▸ TASK OBJECTIVE:
Return a copy of every line in the data below that contains "Given".

Saved data entries:
=-=-=-=-=

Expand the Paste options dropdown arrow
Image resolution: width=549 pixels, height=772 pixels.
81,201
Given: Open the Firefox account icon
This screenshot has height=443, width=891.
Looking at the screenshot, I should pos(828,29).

=-=-=-=-=

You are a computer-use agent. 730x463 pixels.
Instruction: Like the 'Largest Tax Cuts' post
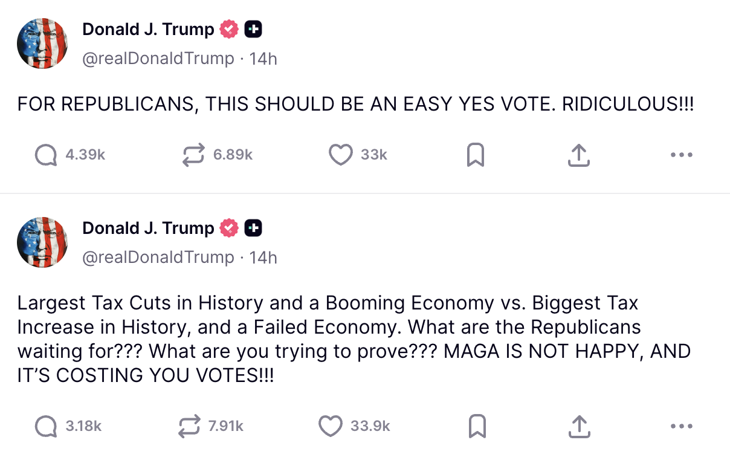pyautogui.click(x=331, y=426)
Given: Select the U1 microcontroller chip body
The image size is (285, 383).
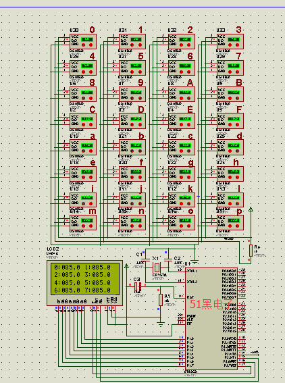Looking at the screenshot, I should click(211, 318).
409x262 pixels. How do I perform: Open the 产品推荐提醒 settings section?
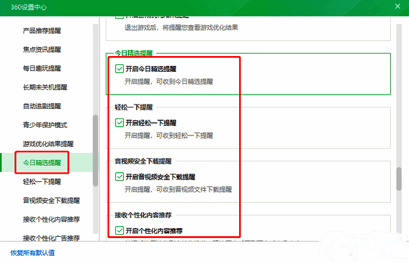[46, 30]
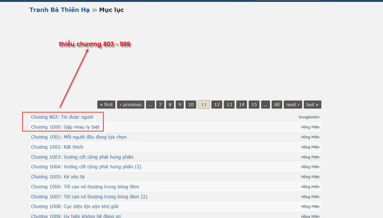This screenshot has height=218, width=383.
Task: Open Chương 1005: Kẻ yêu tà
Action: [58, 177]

=-=-=-=-=

▸ ANSWER BOX:
Given: Open the Firefox account icon
Given: Select the U1 microcontroller chip body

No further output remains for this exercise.